2.4 基于基因組不同區域的遺傳進化樹根據重組分析的結果，以重組區和非重組區序列分別構建遺傳進化樹。結果顯示，以Rep基因C端1 774 bp和VP1基因N端694 bp和C端405 bp分別構建遺傳進化樹，NY18株均與經典型MDPV毒株處于同一分支(圖2a、b、c)。以VP1基因1 100 bp的重組區構建系統發育樹，NY18株則與經典型GPV毒株處于同一分支(圖2d)。基因進化樹結果與前述重組分析的結果也完全一致。

a.Rep基因羧基端1 774 bp；b.VP1基因氨基端694 bp；c.VP1基因羧基端405 bp；d.VP1基因重組區1 100 bp片段

3 討論

重組型MDPV在臨床上具有兩個特點，一是相較于經典型MDPV，可對較高日齡的番鴨致病，對雛番鴨呈現出更高的病死率；二是在雛番鴨感染死亡的臨床病例中，可見腸道出現栓塞。NY18株分離于2018年暴發的一起番鴨病例，事實上，自20世紀90年代中期開始，特別是在浙江省，類似的以腸道栓塞為特征的病例就多有報道[10]；這表明盡管這一時期已有經典的MDPV活疫苗在田間使用，但對NY18株類似的病毒株感染明顯缺乏保護力，致使這一類型毒株一直在田間流行，持續威脅我國番鴨養殖業的健康發展。

重組是病毒快速進化的一種手段，可以使病毒株獲得新的抗原性，從而逃避原有疫苗的保護得以在田間持續傳播。VP3是MDPV和GPV的主要結構蛋白[5,12-13]。在1.1 kb的VP3重組區，NY18 株共有33個氨基酸位點與經典型MDPV不一致，而與GPV毒株一致。此外，我們還發現，在重組之外，NY18株在VP1 的7個氨基酸位點產生了特有的點突變，這些位點既不同于經典型MDPV，也不同于GPV，其中6個突變位點均產生在1.1 kb的重組區，1個(712位)產生在VP1的羧基末端。因此，點突變和重組共同塑造了NY18株的結構蛋白序列組成，使之成為一個高適配性的重組型MDPV，能夠在一個較長的時間持續在中國的番鴨群中流行。

NY18株的ITR與經典型MDPV毒株高度同源，顯示其來源于經典型MDPV，因而與同樣來自經典型MDPV的Rep蛋白的互作不會受到減弱。
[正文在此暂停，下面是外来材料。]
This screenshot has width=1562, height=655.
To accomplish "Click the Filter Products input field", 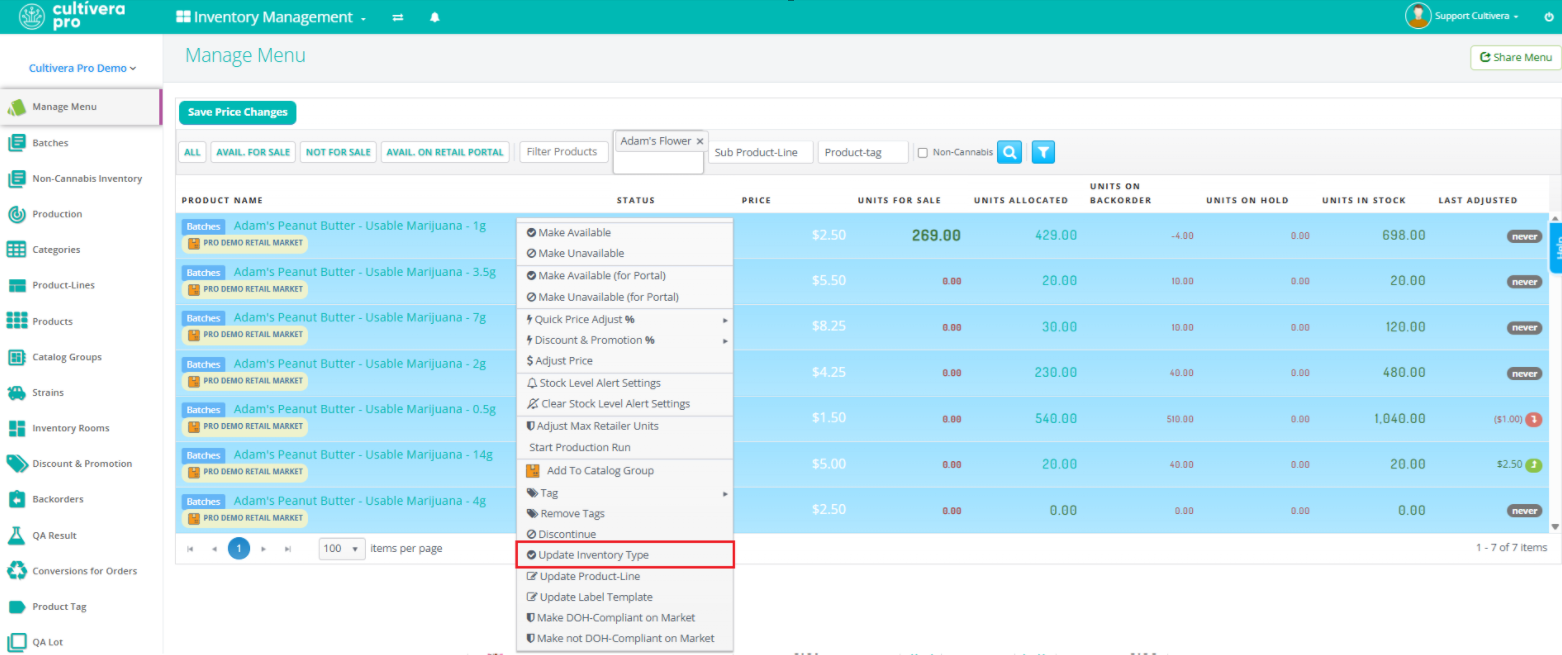I will [x=563, y=152].
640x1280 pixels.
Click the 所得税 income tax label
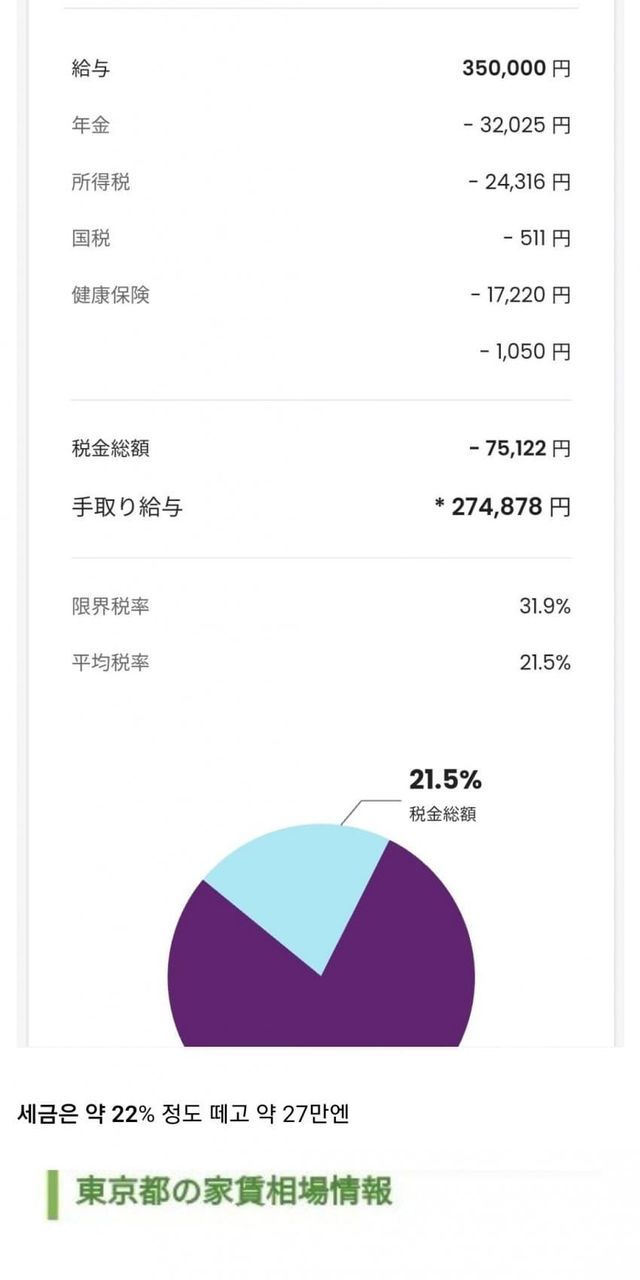point(101,182)
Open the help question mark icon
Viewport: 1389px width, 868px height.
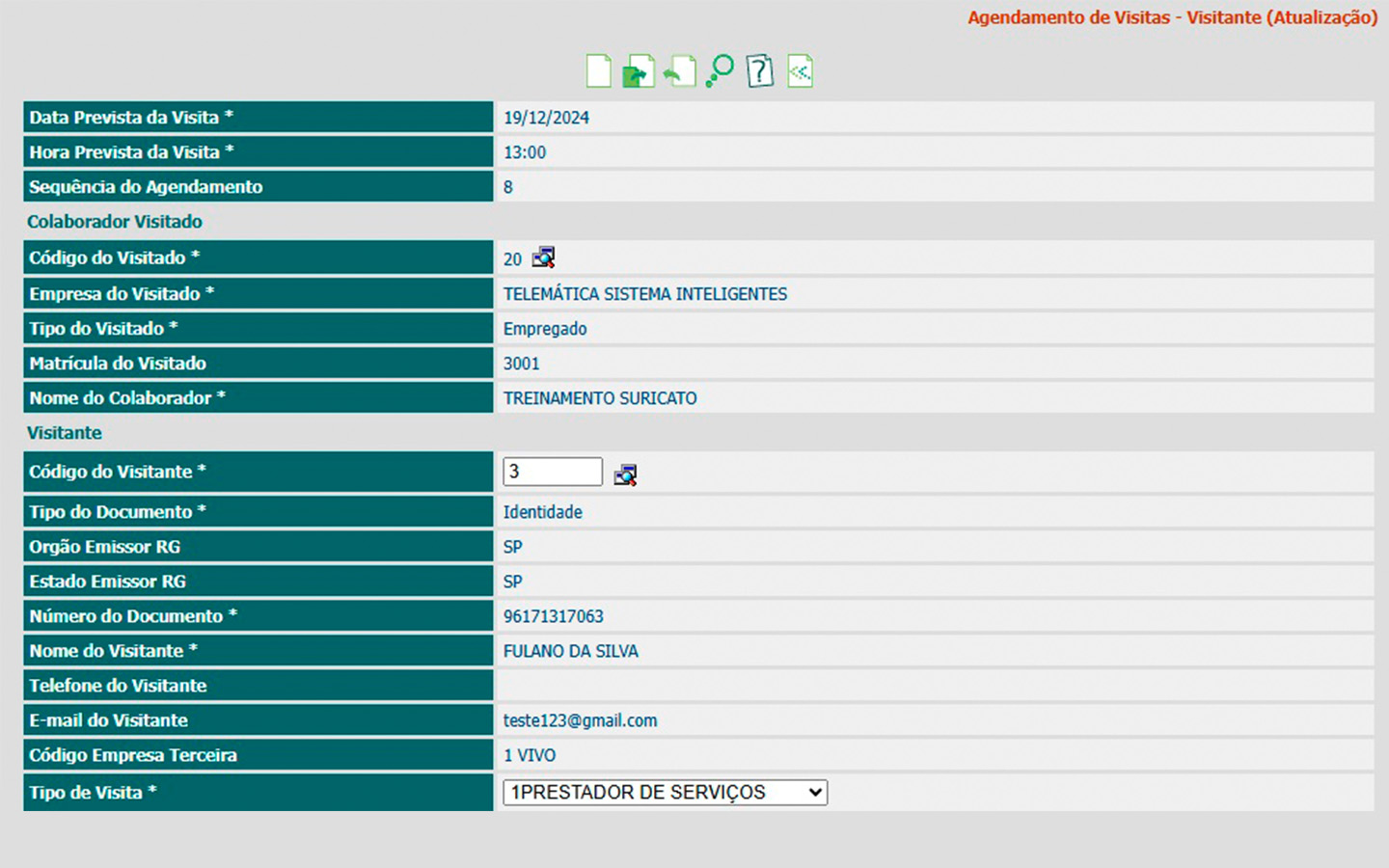[x=760, y=71]
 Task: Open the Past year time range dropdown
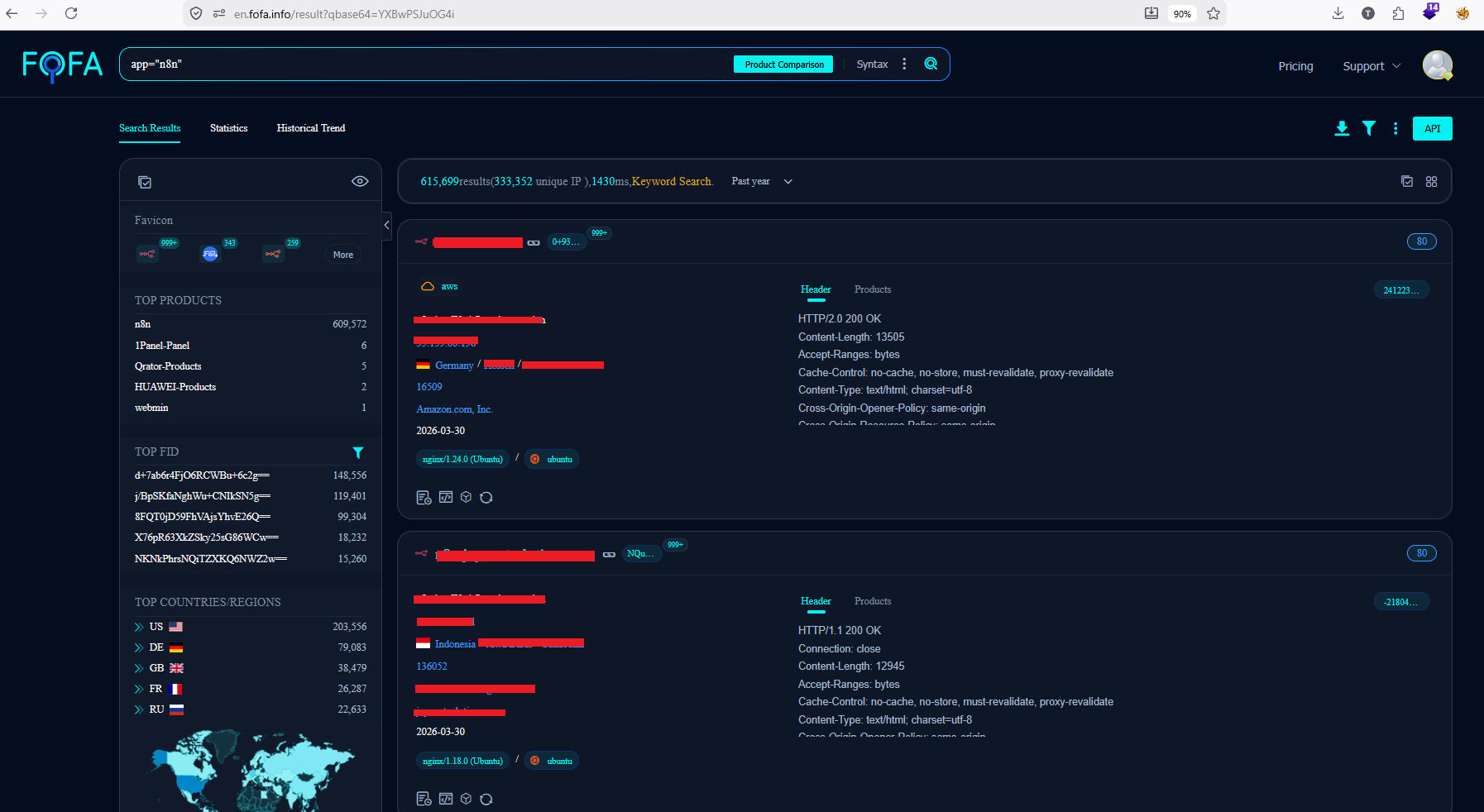coord(761,182)
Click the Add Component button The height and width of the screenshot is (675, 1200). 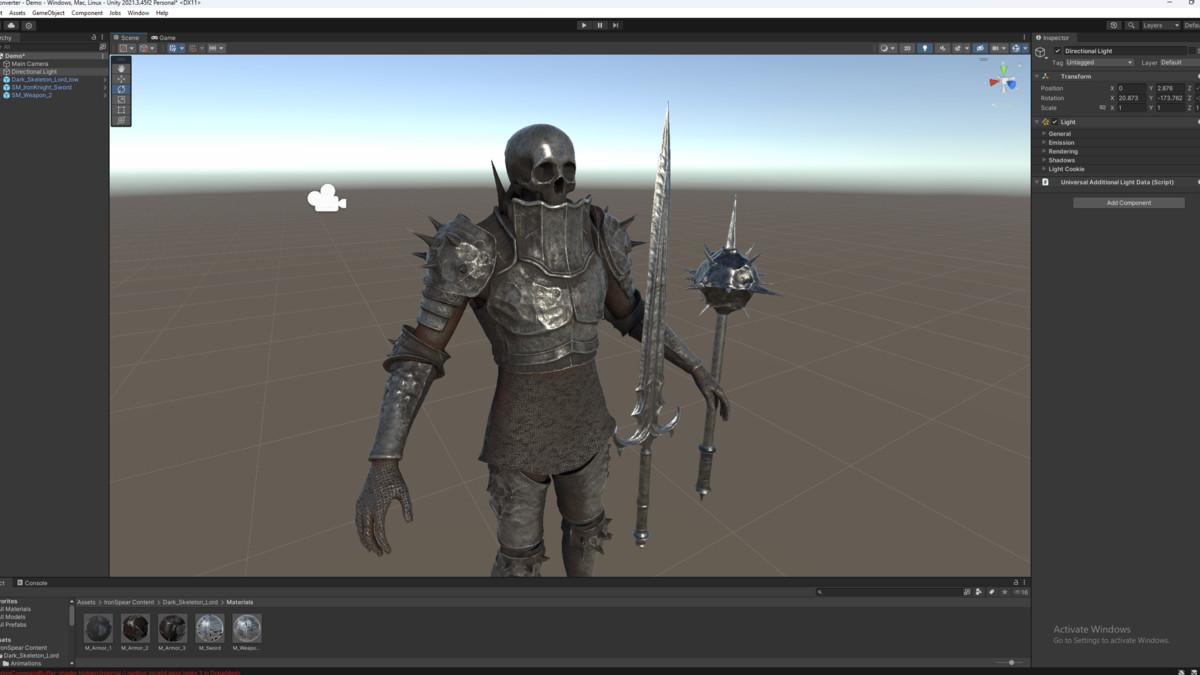coord(1128,203)

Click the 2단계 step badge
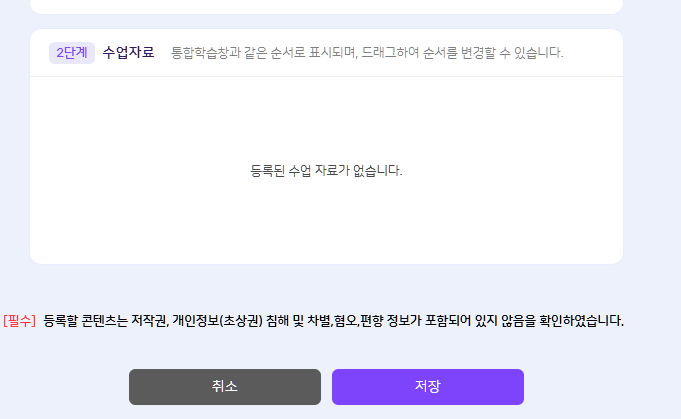point(72,52)
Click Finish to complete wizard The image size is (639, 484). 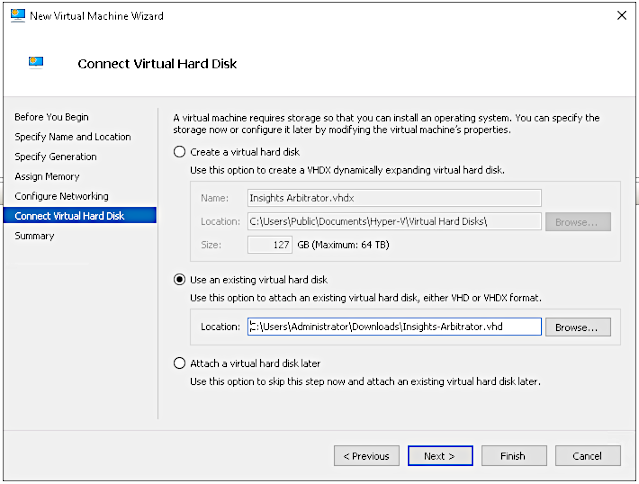click(512, 456)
SYG61v株是一個鵝胚傳代減弱的毒株，可在雛鵝上使用防制GPV病[14-15]，具有特征性的P9啟動子序列。NY18株在此處與SYG61v株產生了重組，并且這次重組區域延伸到Rep1閱讀框上游100 nt處，一個特征性結果是Rep1的第3位氨基酸不同于經典型MDPV(P→T)，而與GPV一致。一個相對毒力減弱的P9啟動子在重組型MDPV致病性中的意義尚需要進一步深入研究。

總之，本研究揭示了NY18株作為重組型MDPV的分子特征。已有資料顯示，這類毒株已在安徽省的番鴨養殖區流行[16]，鑒于這類毒株已對番鴨養殖業所造成的經濟損失，開展針對該類毒株的分子流行病學監控以及開發基于重組型MDPV毒株的弱毒活疫苗研究顯得十分重要。